“What is personhood?” Personhood is merely the legal and moral recognition of a person’s entitlement to equal rights and protections. The issue of personhood poses a big question, though: what, exactly, is a person?
Many incorrectly attempt to define a person based on what they can do, not on what – or who – they are. For instance, Charles Taylor of Cambridge University explains the concept of a person as, “a being with a certain moral status, or a bearer of rights. But underlying the moral status, as its condition, are certain capacities.”
This definition is dangerous. If we define a person by what they can do, we run the risk of giving the same moral status to human beings as we do to high-functioning creatures like dolphins, chimpanzees, and even corporations. Even worse, we risk removing some humans from being persons, such as the disabled, comatose patients, or preborn children.
However, in order to form concrete perspectives on the issue of human dignity, we must base our intellectual framework on absolute truth. Georgia Right to Life recognizes that God’s Word is the unwavering guide for morality. As such, we look to the Bible to help answer the critical questions that arise when discussing personhood.
Using the Bible as the foundation, we develop the “The Personhood Principle.” This principle teaches that humanity is inherently valuable and that value was endowed at the moment of creation by what is called the “Imago Dei,” which is Latin for, “the image of God.”
“Then God said, “Let Us make man in Our image, according to Our likeness . . . And God created man in His own image, in the image of God He created him; male and female He created them.” (Genesis 1:26-27)
There is one paramount distinguishing feature between humanity and all other creation: when God created us, He created us in HIS image and likeness. Not that we are God, by any stretch of the imagination, but that He left His stamp or His fingerprint on us. Think of it like an artist who signs their name into their painting: that’s how God made us in context of the creation story.
From this point onward through Scripture, it is clear that the inherent of humanity and the status of personhood that God granted remains intact. This is how personhood is understood: our Creator made us in His image and likeness, He created laws to protect us, and He even sent His only son, Jesus the Christ, to die in our place in order to make reconciliation with human beings, the creation made in His image.
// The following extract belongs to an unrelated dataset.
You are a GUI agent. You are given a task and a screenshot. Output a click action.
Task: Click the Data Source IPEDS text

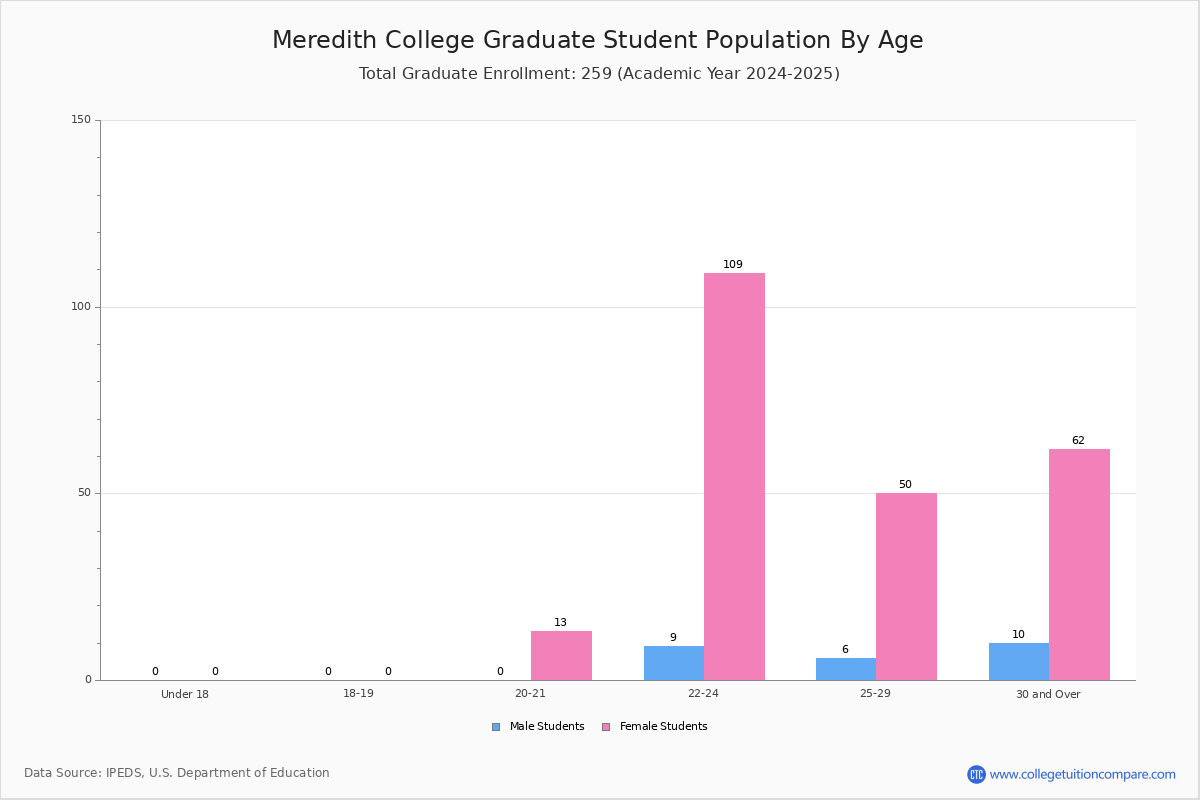(177, 773)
This principle is seen from the first book of Scripture on through the last, and even affirmed in early “Sunday School” teachings like the Didache [95 AD] (a compilation of teachings of Jesus’ apostles).
Human personhood was even boldly proclaimed by our Declaration of Independence: “We hold these truths to be self-evident, that all men are created equal, that they are endowed by their Creator with certain unalienable Rights, that among these are Life, Liberty and the pursuit of Happiness.”
These rights have been tested and tried throughout our nation’s history – slavery, women’s rights, Native American rights, etc. – and have always held true and have even been further solidified by the Fourteenth Amendment to the United States Constitution.
Personhood is also the solution to our growing, tragic abortion epidemic. Supreme Court Justice Harry Blackmun, who was in the majority of Justices who ruled in favor of abortion during the landmark Roe v. Wade decision, said in his section of the ruling that, “(if the) suggestion of personhood [of the preborn] is established, the [abortion rights] case, of course, collapses, for the fetus’ right to life is then guaranteed specifically by the [14th] Amendment.”
The very same ruling that gave us abortion on demand through all 9 months of pregnancy in America also gave us the solution to protecting all human life in the womb and undoing the terrible damage done by the ruling.
Considering all of this evidence, persons are defined as follows:
“A person is a human being who, from their earliest biological beginnings and extending until their natural death, should be recognized by law with all rights and privileges and respected by culture as having equal rights to life, liberty, and the pursuit of happiness.”
That is why Georgia Right to Life takes the position of personhood as a foundation for all our activities protecting innocent life: because it is found in Scripture, it is philosophically sound, it is vetted through our nation’s history, and it should be upheld by the United States Supreme Court.